Das Kulturangebot der Stadt Bern biete einen würdigen Rahmen für das politische und gesellschaftliche Leben einer Bundesstadt, schreibt der Berner Gemeinderat.

Das Kulturangebot der Stadt Bern biete einen würdigen Rahmen für das politische und gesellschaftliche Leben einer Bundesstadt, schreibt der Berner Gemeinderat.

(Bild: Valérie Chételat)

Der Berner Gemeinderat ist nicht bereit, kampflos auf die Bundesmillion zu verzichten. Das macht er in seiner Vernehmlassungsantwort auf die Kulturbotschaft des Bundes deutlich, wie er am Montag mitteilte.

Schliesslich handle es sich um die einzige Abgeltung, die der Bund seiner Bundesstadt zukommen lasse. Das Kulturangebot der Stadt Bern biete einen würdigen Rahmen für das politische und gesellschaftliche Leben einer Bundesstadt. Die Bundesmillion sei ein im Verhältnis kleiner, aber symbolisch äusserst wichtiger Beitrag.

Die Kulturbotschaft des Bundes sehe ein Ausgabenwachstum von durchschnittlich 8,85 Millionen Franken pro Jahr vor, hält der Gemeinderat fest.
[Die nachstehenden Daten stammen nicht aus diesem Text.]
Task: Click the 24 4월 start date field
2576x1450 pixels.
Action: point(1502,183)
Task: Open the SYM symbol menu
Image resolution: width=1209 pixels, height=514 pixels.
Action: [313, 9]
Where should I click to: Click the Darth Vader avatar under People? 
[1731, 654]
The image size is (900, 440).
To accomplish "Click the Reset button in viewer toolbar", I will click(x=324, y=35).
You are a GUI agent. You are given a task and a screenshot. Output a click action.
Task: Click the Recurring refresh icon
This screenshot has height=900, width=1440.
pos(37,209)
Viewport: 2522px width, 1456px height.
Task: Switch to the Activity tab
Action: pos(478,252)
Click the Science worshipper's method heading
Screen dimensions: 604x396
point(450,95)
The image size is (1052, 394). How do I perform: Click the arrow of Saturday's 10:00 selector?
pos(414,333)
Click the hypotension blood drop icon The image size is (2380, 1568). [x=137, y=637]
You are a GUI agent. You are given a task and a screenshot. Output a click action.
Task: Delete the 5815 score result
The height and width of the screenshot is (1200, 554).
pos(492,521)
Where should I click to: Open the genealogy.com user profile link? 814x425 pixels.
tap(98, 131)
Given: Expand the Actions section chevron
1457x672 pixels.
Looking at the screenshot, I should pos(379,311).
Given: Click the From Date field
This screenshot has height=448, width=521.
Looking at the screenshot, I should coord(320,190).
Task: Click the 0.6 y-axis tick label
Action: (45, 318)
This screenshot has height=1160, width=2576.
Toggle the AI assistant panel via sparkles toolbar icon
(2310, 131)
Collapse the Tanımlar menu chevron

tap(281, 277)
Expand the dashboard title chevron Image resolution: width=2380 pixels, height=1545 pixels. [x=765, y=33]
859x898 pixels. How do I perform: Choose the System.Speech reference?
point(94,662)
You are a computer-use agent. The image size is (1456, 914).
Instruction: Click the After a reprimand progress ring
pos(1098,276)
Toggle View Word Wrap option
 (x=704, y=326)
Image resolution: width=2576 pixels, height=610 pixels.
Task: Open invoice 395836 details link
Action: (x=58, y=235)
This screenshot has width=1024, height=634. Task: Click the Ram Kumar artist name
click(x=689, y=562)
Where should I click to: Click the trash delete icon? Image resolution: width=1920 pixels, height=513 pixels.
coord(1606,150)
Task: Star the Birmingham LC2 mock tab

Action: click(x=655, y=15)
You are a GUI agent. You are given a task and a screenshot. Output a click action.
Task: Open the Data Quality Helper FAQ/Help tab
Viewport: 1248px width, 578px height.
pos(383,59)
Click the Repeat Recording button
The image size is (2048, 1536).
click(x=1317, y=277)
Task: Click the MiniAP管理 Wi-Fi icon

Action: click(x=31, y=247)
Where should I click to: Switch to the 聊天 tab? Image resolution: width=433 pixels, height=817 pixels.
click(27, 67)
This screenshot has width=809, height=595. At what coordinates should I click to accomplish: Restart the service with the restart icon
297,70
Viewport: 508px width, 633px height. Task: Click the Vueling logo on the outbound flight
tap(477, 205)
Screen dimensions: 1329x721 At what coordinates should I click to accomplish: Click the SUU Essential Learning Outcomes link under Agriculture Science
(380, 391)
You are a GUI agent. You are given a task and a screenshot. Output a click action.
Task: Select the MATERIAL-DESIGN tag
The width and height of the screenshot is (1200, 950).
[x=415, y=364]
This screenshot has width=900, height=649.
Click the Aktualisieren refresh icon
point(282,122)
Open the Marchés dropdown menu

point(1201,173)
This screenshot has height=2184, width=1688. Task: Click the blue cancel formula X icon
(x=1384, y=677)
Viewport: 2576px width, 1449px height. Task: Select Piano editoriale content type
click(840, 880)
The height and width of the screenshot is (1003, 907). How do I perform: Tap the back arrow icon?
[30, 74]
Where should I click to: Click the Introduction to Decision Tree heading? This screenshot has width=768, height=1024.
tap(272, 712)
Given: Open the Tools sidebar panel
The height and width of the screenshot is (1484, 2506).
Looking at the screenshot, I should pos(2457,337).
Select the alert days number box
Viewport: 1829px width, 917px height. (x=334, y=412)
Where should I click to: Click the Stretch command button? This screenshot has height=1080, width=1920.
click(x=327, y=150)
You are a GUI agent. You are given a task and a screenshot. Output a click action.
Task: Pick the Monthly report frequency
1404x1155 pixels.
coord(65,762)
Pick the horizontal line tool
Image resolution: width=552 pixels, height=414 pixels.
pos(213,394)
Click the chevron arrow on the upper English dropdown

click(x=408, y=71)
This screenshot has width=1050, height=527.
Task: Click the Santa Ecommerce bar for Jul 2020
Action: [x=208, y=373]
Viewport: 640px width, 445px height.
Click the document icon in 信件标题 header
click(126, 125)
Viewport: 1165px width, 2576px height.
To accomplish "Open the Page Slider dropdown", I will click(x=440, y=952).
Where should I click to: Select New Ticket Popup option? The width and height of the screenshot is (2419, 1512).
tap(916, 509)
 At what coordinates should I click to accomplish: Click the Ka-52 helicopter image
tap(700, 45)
Trotzdem solle die im internationalen Vergleich bescheidene Kulturabgeltung an die Bundesstadt gestrichen werden. Das widerspreche den Signalen, die das Parlament ausgesendet habe.

Die Stadt Bern erhält seit den 1970er-Jahren vom Bund einen Zustupf für besondere kulturelle Leistungen der Bundesstadt. Ab 2021 soll die Subvention nach den Plänen des Bundesrats wegfallen.

Umstritten ist sie schon länger: Schon vor zwei Jahren wollte sie der Bundesrat erst kürzen und dann ganz abschaffen. Damals setzten sich die Berner Behörden durch, das Parlament liess die Subventionen einstweilen weiterlaufen.